Numerous desertions, and even the dispersions of entire corps, followed the defeat of the Burmese army; and in the course of a few days the haughty Bandoola, who had been so lavish of his vaunts and threats of punishing the rebel strangers, found himself foiled in his plans, humbled and disappointed in all his expectations, and surrounded by the mere beaten and disheartened remnant of his invincible army, alike afraid of the consequences of a final retreat and of another meeting with his adversaries.

(The First Anglo-Burmese War (5 March 1824-24 February 1826) was the first of three wars fought between the British and Burmese Empires in the 19th century. The war, which began primarily over the control of north-eastern India, ended in a decisive British victory, giving the British total control of Assam, Manipur, Cachar and Jaintia as well as Arakan and Tenasserim. The Burmese were also forced to pay an indemnity of one million pounds sterling, and sign a commercial treaty. The war was the longest and most expensive war in British Indian history. Fifteen thousand European and Indian soldiers died, together with an unknown number of Burmese army and civilian casualties.

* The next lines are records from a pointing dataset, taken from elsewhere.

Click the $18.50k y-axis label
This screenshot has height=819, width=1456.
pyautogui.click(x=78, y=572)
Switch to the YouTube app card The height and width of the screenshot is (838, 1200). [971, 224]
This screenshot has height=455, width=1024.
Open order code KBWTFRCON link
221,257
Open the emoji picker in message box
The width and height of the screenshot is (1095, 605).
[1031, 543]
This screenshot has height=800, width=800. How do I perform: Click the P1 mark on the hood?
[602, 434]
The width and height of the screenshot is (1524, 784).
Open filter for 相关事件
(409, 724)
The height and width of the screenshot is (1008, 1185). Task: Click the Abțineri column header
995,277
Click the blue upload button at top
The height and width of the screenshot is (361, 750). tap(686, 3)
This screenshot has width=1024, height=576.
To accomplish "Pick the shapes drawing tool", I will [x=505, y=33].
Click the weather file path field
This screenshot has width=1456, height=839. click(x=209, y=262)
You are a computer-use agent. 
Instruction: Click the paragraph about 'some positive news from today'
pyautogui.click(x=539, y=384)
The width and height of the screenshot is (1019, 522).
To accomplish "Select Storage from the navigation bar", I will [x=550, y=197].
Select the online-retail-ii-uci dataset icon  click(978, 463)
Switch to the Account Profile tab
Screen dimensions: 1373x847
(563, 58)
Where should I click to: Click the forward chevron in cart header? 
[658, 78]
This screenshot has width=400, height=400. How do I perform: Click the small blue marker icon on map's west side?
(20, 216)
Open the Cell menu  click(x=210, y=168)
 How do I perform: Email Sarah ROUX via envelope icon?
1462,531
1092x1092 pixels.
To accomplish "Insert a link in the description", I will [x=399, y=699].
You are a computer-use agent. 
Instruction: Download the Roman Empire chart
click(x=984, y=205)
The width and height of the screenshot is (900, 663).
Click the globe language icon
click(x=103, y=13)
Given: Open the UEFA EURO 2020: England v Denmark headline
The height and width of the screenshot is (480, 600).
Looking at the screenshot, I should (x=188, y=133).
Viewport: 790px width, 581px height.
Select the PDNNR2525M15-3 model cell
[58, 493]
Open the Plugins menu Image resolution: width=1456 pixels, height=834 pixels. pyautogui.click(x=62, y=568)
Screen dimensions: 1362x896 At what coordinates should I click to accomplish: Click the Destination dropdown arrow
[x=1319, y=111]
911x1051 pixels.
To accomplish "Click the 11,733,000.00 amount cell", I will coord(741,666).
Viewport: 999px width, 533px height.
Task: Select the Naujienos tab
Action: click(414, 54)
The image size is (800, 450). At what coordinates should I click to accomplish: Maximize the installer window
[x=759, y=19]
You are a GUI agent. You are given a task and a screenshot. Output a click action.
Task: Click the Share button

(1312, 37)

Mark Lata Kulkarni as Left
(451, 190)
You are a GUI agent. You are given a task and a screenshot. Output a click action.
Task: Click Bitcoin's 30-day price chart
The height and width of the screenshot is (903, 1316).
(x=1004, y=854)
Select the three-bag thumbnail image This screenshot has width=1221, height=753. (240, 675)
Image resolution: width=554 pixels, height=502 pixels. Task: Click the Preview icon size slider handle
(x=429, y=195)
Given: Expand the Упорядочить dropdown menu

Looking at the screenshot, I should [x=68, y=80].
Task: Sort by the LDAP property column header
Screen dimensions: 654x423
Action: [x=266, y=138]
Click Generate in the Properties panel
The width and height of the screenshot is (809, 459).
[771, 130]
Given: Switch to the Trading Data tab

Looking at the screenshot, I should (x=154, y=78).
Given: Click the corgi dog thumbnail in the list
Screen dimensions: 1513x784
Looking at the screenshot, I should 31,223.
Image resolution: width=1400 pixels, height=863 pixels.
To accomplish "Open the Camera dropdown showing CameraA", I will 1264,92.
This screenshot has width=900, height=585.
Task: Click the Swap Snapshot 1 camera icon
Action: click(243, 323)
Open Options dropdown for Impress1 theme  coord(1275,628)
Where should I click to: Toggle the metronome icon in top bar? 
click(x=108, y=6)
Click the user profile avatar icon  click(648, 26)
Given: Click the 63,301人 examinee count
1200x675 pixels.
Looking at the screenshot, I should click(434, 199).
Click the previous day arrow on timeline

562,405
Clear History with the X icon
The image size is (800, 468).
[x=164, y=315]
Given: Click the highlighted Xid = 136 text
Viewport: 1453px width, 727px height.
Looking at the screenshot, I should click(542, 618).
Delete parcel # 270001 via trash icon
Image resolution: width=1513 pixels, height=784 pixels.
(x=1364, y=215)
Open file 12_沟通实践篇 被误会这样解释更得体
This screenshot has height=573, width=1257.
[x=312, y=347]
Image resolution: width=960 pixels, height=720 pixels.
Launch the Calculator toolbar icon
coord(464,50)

The campaign, the most poorly managed one in British military history, cost the British five million pounds sterling (roughly 18.5 billion in 2006 US dollars) to 13 million pounds sterling (roughly 48.1 billion in 2006 US dollars) that led to a severe economic crisis in British India in 1833. For the Burmese, it was the beginning of the end of their independence. The Third Burmese Empire, for a brief moment the terror of British India, was crippled and no longer a threat to the eastern frontier of British India. The Burmese would be crushed for years to come by repaying the large indemnity of one million pounds (then US$5 million), a large sum even in Europe of that time. The British would make two more wars against a much more weakened Burma, and swallow up the entire country by 1885.)